The self-administered questionnaire included 23 items and was divided into two distinct parts. The first part of the survey consisted of items that described physician and practice characteristics and the availability of selected procedures and tests. In addition, there were questions concerning basic stroke prevention strategies. These included items that queried (1) the dose of aspirin used for stroke prevention (does not prescribe aspirin, prescribes <325 mg/d, 325 mg/d, 650 mg/d, or >=975 mg/d) and (2) the frequency of monitoring coagulation profiles after the initial adjustment period in patients taking warfarin (does not prescribe warfarin, once a month, once every other month, once every 3 months, once every 6 months, or once a year or less). The second part of the questionnaire consisted of a series of vignettes that probed the reported use of diagnostic studies and management strategies for patients with defined conditions placing them at elevated stroke risk. These included patients with (1) asymptomatic nonvalvular atrial fibrillation, (2) an asymptomatic carotid bruit, and (3) a recent (within 1 month) carotid-distribution TIA or minor stroke.

UK Survey of the Care of Patients With Stroke in General Practice
The study population consisted of a random sample (1 in 20) of general practitioners in England and Wales who were identified from a list of principals in general practice (n=1399) held by the UK Department of Health. Between April and June 1994, each of the selected practitioners was mailed a questionnaire with a covering letter explaining that the study was designed to describe the way general practitioners manage patients at increased risk of stroke. Two additional mailings were sent to nonresponders.

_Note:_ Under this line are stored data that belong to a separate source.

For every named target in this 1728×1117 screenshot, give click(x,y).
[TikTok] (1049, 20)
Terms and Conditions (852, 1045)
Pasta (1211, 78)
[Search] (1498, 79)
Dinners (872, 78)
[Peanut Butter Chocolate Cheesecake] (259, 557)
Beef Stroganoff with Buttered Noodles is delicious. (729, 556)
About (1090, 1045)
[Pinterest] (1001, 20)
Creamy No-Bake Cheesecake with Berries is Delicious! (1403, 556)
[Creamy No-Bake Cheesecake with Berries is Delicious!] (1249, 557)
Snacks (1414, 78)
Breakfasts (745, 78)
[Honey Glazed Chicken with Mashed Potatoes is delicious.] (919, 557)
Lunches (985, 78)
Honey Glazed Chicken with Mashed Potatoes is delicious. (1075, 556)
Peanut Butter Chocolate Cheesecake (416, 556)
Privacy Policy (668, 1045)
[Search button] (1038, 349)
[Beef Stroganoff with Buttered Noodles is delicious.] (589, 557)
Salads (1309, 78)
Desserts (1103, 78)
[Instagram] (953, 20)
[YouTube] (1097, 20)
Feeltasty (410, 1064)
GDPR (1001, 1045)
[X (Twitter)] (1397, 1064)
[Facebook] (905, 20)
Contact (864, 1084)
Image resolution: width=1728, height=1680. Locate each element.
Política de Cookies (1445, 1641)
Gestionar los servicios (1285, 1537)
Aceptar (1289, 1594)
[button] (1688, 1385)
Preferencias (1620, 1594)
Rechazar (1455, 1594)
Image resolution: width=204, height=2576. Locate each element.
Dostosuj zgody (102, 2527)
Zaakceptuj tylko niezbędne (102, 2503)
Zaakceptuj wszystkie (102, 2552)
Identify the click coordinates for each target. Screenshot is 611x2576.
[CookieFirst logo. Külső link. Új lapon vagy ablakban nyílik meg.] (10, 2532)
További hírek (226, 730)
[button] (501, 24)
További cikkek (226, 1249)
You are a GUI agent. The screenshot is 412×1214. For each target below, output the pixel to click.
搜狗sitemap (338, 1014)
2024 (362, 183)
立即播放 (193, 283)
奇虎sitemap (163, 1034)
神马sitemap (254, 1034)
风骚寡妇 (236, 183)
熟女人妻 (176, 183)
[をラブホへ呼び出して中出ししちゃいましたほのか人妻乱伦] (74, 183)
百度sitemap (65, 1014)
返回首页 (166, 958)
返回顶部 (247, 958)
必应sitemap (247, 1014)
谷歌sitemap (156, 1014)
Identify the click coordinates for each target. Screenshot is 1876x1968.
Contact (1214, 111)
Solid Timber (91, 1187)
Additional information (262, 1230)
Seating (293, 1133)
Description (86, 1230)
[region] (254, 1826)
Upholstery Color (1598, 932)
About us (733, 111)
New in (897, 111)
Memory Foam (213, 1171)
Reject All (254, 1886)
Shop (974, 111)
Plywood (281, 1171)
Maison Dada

The self-administered questionnaire included 20 items. As with the US study, the UK survey consisted of items that described physician and practice characteristics and the availability of selected procedures and tests. In addition, there were items that queried (1) the dose of aspirin used for stroke prevention (does not prescribe aspirin, prescribes 75 mg/d, 150 mg/d, 300 mg/d, 600 mg/d, or >=900 mg/d) and (2) the frequency of monitoring coagulation profiles after the initial adjustment period in patients taking warfarin (does not prescribe warfarin, once a month, once every 2 months, once every 3 months, once every 6 months, or once a year or less). The questionnaire also included a series of vignettes that probed the reported use of the same diagnostic studies and management strategies asked of American physicians for patients over age 60 with (1) asymptomatic atrial fibrillation without heart murmur, (2) an asymptomatic carotid bruit, and (3) a recent (within 1 month) carotid-distribution TIA or minor stroke.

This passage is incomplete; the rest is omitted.